In the classical economics, the focus was on production. It was the supply that mattered. The production was an outcome of the self-interest of the agent which through the invisible hand ensured the societal self-interest was served. Karl Marx was more interested in the ownership of production when he argued that the production should be in the hands of the labour rather than the capital. In his view, the labour was exploited and thus the labour would revolt against the capital. The communist model was essentially the collective ownership in theory but it ended up as a producer and consumer lock-in in practice. Once the farmers for instance were allocated to a cooperative, it was deemed to be permanently there and their own private desire or choices became subordinate to the choices of the collective. The individual lost to the collective.

 

It was the neo-classical school which moved away from the production into the demand side. In their analysis, it was the consumers who purchased goods and services to maximize their utility given the constraints. To them, it was the demand side analysis that was pertinent. They emphasized the role of exchange and consumption, something also followed by the Austrian school. The Schumpeterians interestingly focused on production but in their worldview it was about the cycle that predicated the future of production trajectories.
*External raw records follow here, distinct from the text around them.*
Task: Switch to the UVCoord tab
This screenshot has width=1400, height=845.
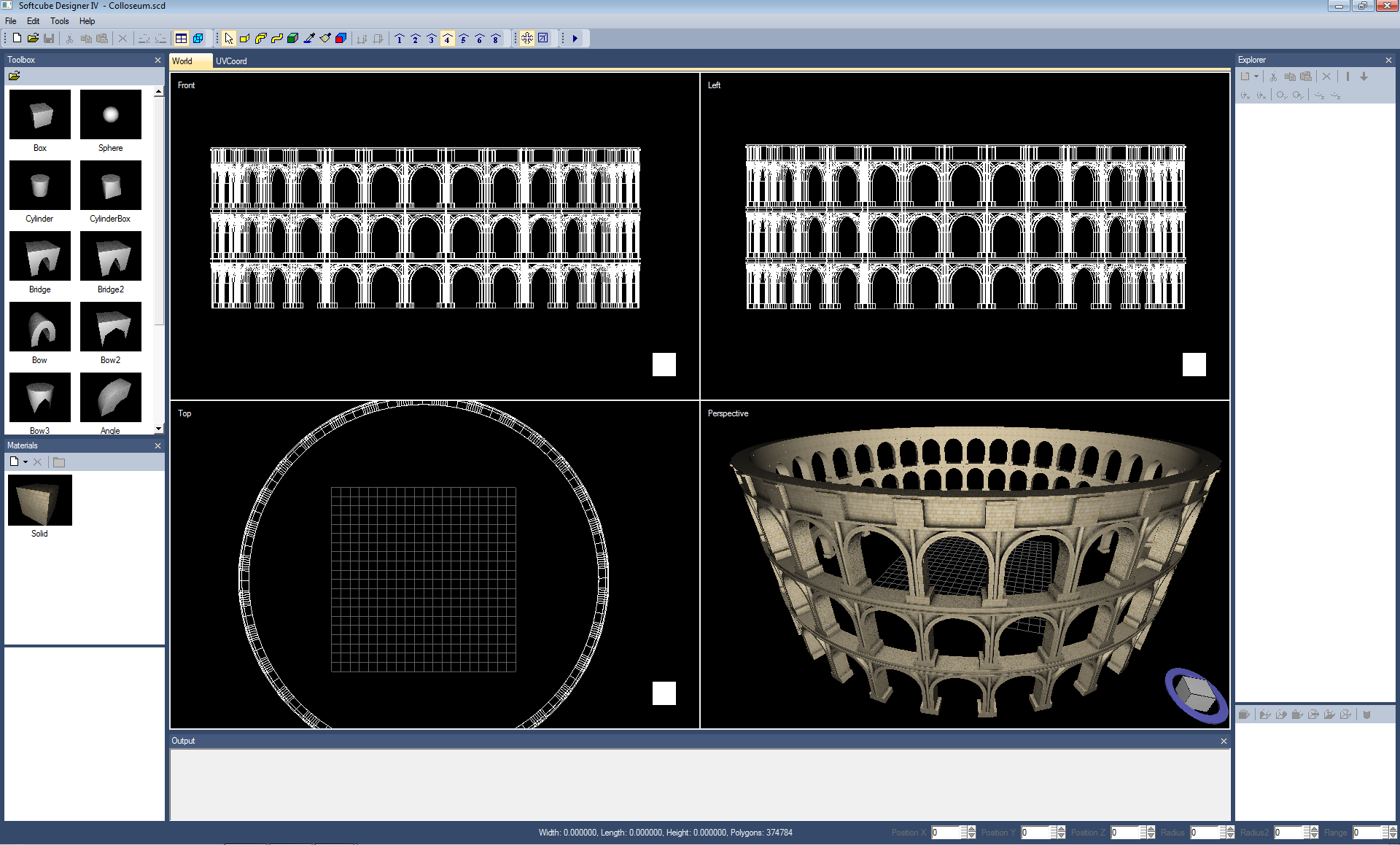Action: [231, 61]
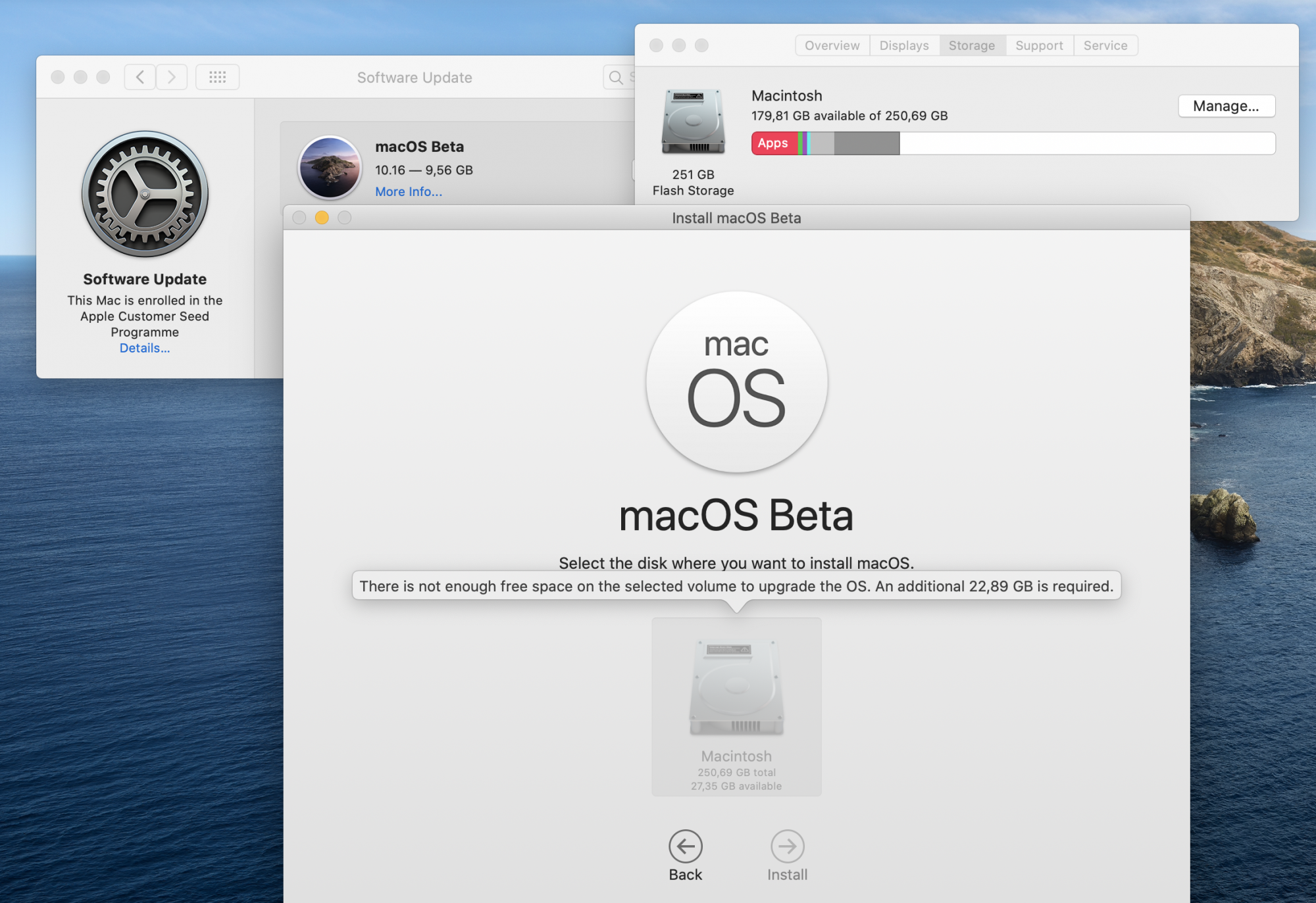Image resolution: width=1316 pixels, height=903 pixels.
Task: Click the Manage... button
Action: 1225,106
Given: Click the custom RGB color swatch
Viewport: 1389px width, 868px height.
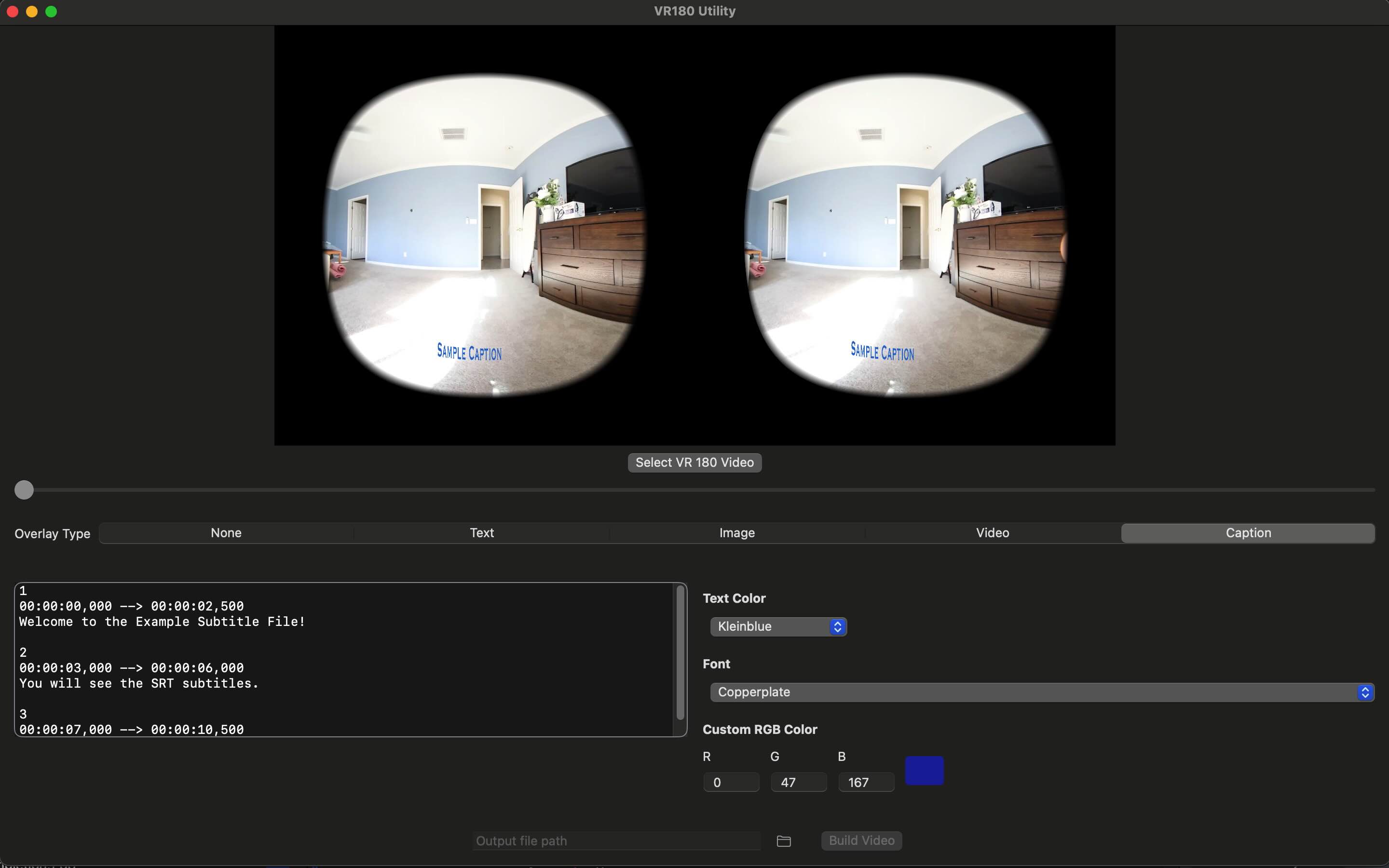Looking at the screenshot, I should pyautogui.click(x=924, y=770).
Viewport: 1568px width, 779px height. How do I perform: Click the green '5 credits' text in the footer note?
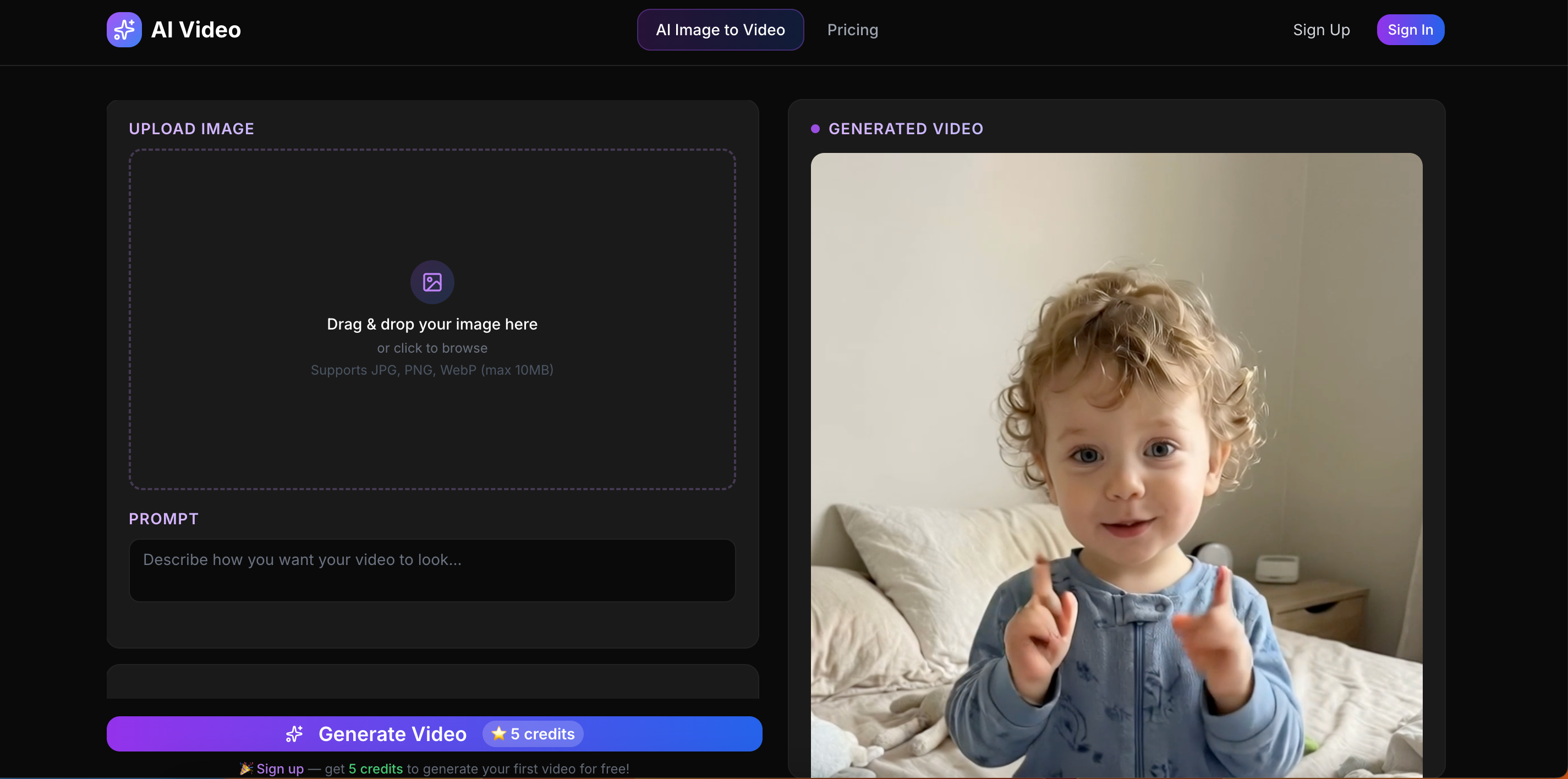(x=376, y=769)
They argued that every production cycle at one point would be subject to the creative destruction wherein the existing assets would be restructured and used for more productive purposes. In this they followed the prophecies of Marxists though they did not suggest or approve of the Marxian model of production. In other words, the expected direction might be similar but the outcome of the revolution would be different. This is precisely why Schumpeter came to be loved both by capitalists and Marxists.

 

Yet in each of their views, these analysis were more predicated either on the goods in supply and the motivations and ownership behind the same or alternatively the analysis of demand patterns and the motivations and the constraints behind the same. They did not delve on the underlying logic of agent behavior under different circumstances. The behavioral school focused on the process of decision making something an erstwhile forte of psychology. The naturalists sought to decode the behavior in terms of the information available and the trajectory these actions would lead to in others following suit or otherwise. When one looks at the sweep of economics, it is clear that every school seeks to analyze a certain part and base its arguments over the same.